Inclusive politics will help people realise their dreams

Mumbai has been built on the hard labour of locals and the poor/ lower-middle class migrants who assimilate well into the rich cultural milieu of Maharashtra. The non-local face of Mumbai dominates the Mumbai story as beamed elsewhere by the elite ‘only Indian’ intermediaries. By stressing on the identity of being a Bombayite as opposed to being a Maharashtrian (a resident of Maharashtra, which all residents of Mumbai are), they undervalue the legacy of the Samyukta Maharastra Andolan. Those shot down in 1960 by Congress Chief Minister Morarji Desai’s police at today’s Hutatma Chowk were proud Maharashtrians and not ‘only Indian’ cosmopolitan Bombayites. Mumbai must be a rare place where rich parasites look at hosts with such contempt. The ‘I prefer to call it Bombay’ crowd gets their comeuppance only where their false-representation game is replaced by numerical representation contests at the BMC elections. Here Mumbai rules. The contempt of Bombay for Mumbai gets a regular reality check.

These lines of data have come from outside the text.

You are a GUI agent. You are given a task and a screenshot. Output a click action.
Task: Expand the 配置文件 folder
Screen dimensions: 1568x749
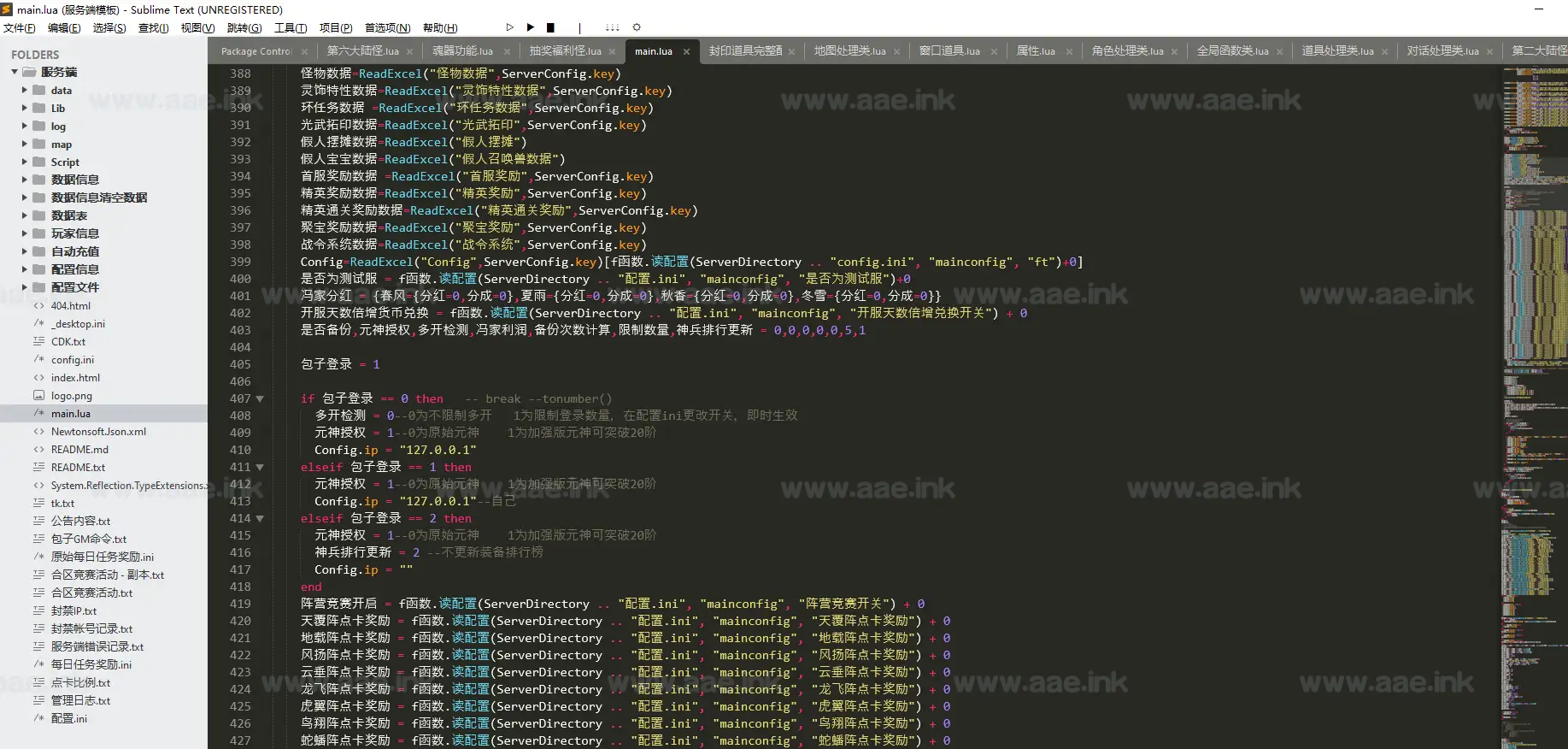click(x=25, y=287)
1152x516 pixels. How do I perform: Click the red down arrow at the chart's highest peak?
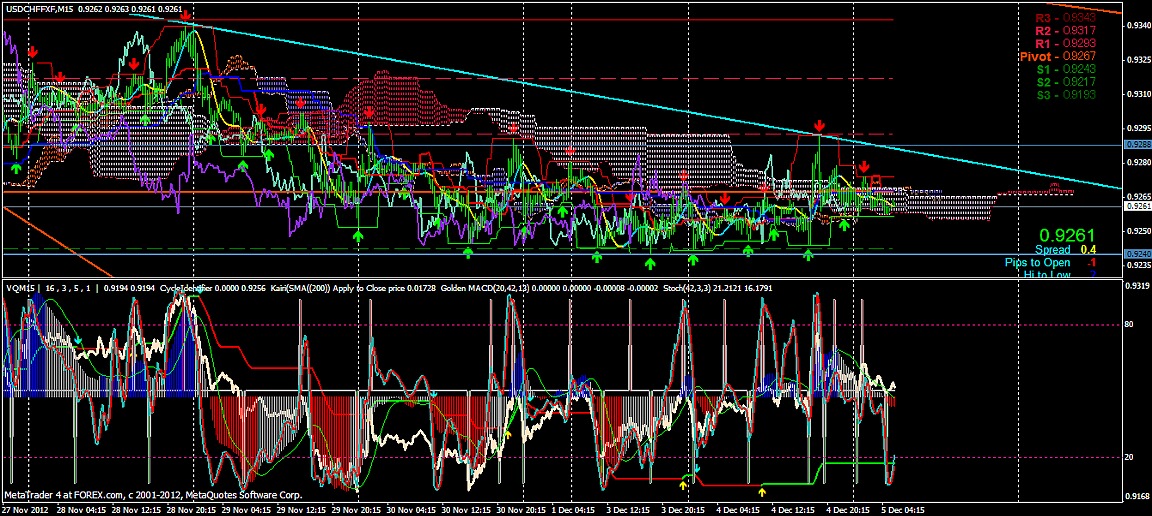tap(186, 16)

Successive ‘national party’ regimes at the Centre have been dealing devastating blows to the Indian Union’s federal structure with spineless state-units of ‘national parties’ selling their state to Delhi. Any party that claims to represent the Marathi manoos must fight for state rights. In this regard, MNS’s Raj Thackeray has included ‘autonomy for Maharashtra’ in running its own affairs, including internal railways, in his party blueprint. The roadmap to autonomy for states in the Indian Union doesn’t lie in picking stand alone issues like railways. If MNS is serious, it should demand the transfer of various items from the concurrent and Union list to the state list. This has to include expanded powers of the state to directly extract revenue from its own natural, commercial and industrial resources, without the Delhi middleman. All revenue generated in Maharashtra must stay in Maharashtra for the benefit of Maharashtra. MNS is correct in distrusting ‘nationals’ on such issues of federalism as is evident from the 180-degree turn of the Centre on crucial questions like GST. Expect another such 180-degree turn on NCTC under some different name. Some consider Raj’s idea ‘dangerous’. Those who cannot trust Maharashtrians with their own affairs are themselves dangerous to Maharashtra.

Any party that wants to put Maharashtrians first must have concrete plans. All pro-Maharashtra parties better study Karnataka’s Sarojini Mahishi report that recommends 80% job reservation in new industrial investments to state residents given when the state government provides subsidies.
Berating and targeting working-class migrants is no shortcut to autonomy. It requires empowering people by ensuring the compulsory use of Maharashtrian languages in everything from ATMs to airport signs, from court proceedings to intra-government communication. This leads to transparent governance. A Maharashtra-first agenda has to stem the gradual destruction of Maharashtra education board, now primarily a poorer person’s board. The Centrally sponsored encroachments by Delhi-based ‘national’ boards are a threat to the education of Maharashtrians about their cultural, literary and linguistic heritage.

Maharashtra deserves nothing less than an inclusive pro-Maharashtra politics, bereft of anti-Muslim, anti-Dravidian, labour-union busting strains of goondaism. One must remember the old Marmik slogan — ‘Khicho na kaman, na talwar nikalo/ Jab tope ho muqabil to akhbar nikalo’. Maharashtra’s future is best secured by Maharashtrian youth and not by those who attach themselves to club of elite Indian babalogs privately and by dressing up as 17th century caricatures publicly. The murderers of Krishna Desai have gone through various twists and turns in the name of being pro Marathi manoos. The greatest tribute to that hutatma will be a win for genuine pro-Maharashtrian forces that are ready to admit past mistakes.